__What needs to be done__. In the article below on odor complaints about a cannabis grow facility, rewrite the passage starting with "As for improving" and going on through "and a preschool.", putting "Health Department" wherever "Board of Health" appears.

Hagerty said Flower Power Growers has updated these louvers so they are moving in unison to be open at a horizontal angle, making it so the neutralizer can be effective when the louvers are open.
Additionally, roof fans have been reprogrammed to allow the odor-neutralizing agent to release 30 seconds before the fans turn on so it can be more effective when air is exiting. Hagerty noted that they are also investigating other odor-neutralizing agents that are specific to cannabis odor, outside of their current agent Ecosorb. Stobierski added that new policies and procedures will be implemented to make sure these devices are monitored closely.
As for improving communication, a Google Form that is shared between Flower Power Growers and the Board of Health was created to provide a central place for complaints. Stobierski and Hagerty said this plan was approved by the Selectboard.
“It’s really essential for us that we collect as much data about what people are smelling, what the wind direction was, what the intensity level was, how long they smelled it for,” Hagerty said.
Although the issue hasn’t been deemed a nuisance odor by the town, neighbors weighed in on how they have noticed the smell more intensely than has been reported by the Board of Health and Flower Power Growers.
“I’m struggling with how do we reconcile this between what we are smelling, what you are smelling and what you are doing,” Ja’Duke Center for the Performing Arts owner Kim Williams said. The site also includes a driving school and a preschool.
Williams said she feels the clause in the special permit that addresses odor mitigation is not being followed closely enough by Flower Power Growers or the town.
“Within this special permit, it says that there won’t be any noxious odor and that it won’t cause public discomfort,” she said. “It feels to me that if you smell marijuana at the playground of a preschool, that would be a public discomfort.”
Williams hopes that the situation is resolved within the next 30 days with the changes being implemented. A review of the odor mitigation methods will be presented at a Sept. 16 meeting.
“My hope and prayer is that in these next 30 days, a miracle happens, and their stuff starts working and we don’t smell anything,” she said.
Selectboard Chair Richard Kuklewicz spoke to the changes being investigated at Flower Power Growers versus the concerns raised by the community about the continued odor issue.
“We’re going to need to figure something out,” Kuklewicz told the grow facility representatives as the discussion reached its conclusion. “You can hear the neighbors, you can hear the abutters. … We need to be sensitive to the abutters and we need to be sensitive to you. You’re a taxpayer in town, but we need to be getting to a solution in some fashion.”

__Available data__.
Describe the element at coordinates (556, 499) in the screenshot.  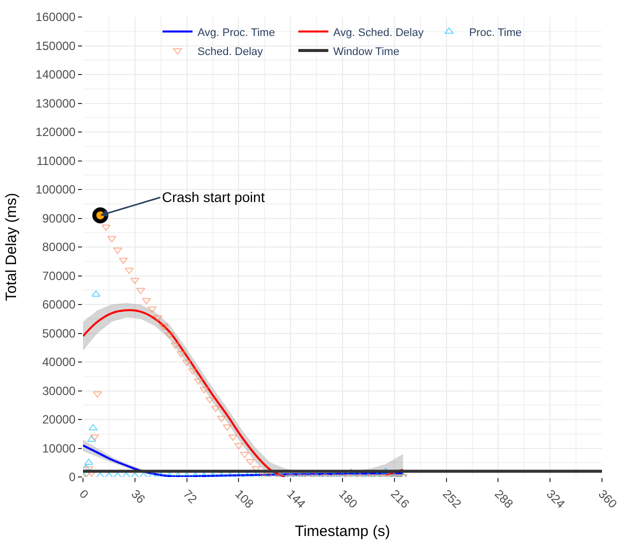
I see `x-tick-label: 324` at that location.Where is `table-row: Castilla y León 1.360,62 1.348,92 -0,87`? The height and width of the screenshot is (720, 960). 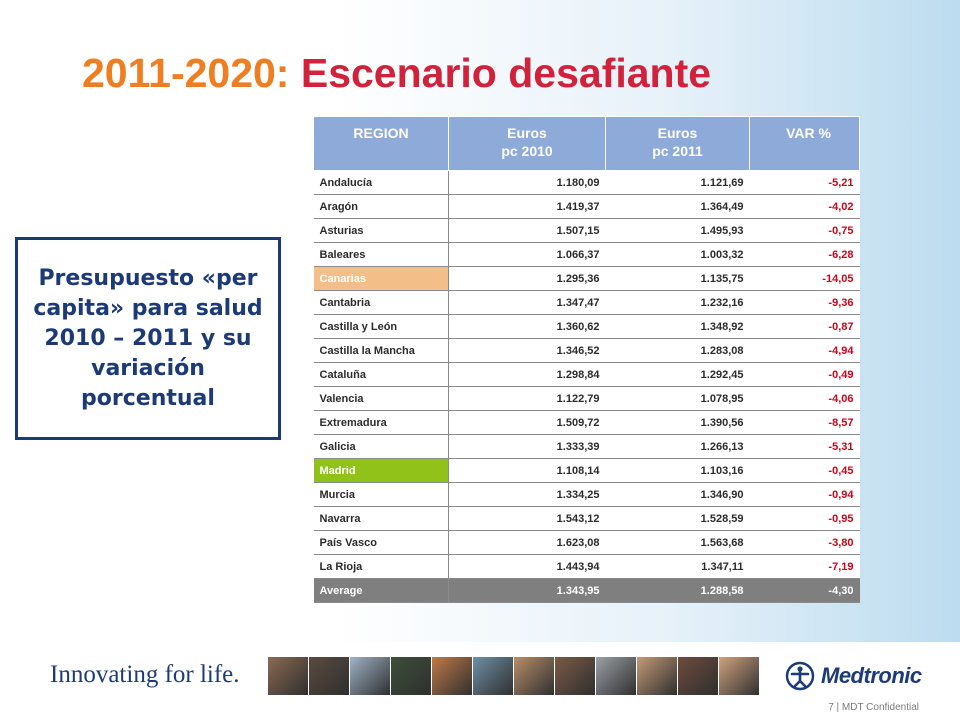 table-row: Castilla y León 1.360,62 1.348,92 -0,87 is located at coordinates (586, 326).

__Answer__.
As for improving communication, a Google Form that is shared between Flower Power Growers and the Health Department was created to provide a central place for complaints. Stobierski and Hagerty said this plan was approved by the Selectboard.
“It’s really essential for us that we collect as much data about what people are smelling, what the wind direction was, what the intensity level was, how long they smelled it for,” Hagerty said.
Although the issue hasn’t been deemed a nuisance odor by the town, neighbors weighed in on how they have noticed the smell more intensely than has been reported by the Health Department and Flower Power Growers.
“I’m struggling with how do we reconcile this between what we are smelling, what you are smelling and what you are doing,” Ja’Duke Center for the Performing Arts owner Kim Williams said. The site also includes a driving school and a preschool.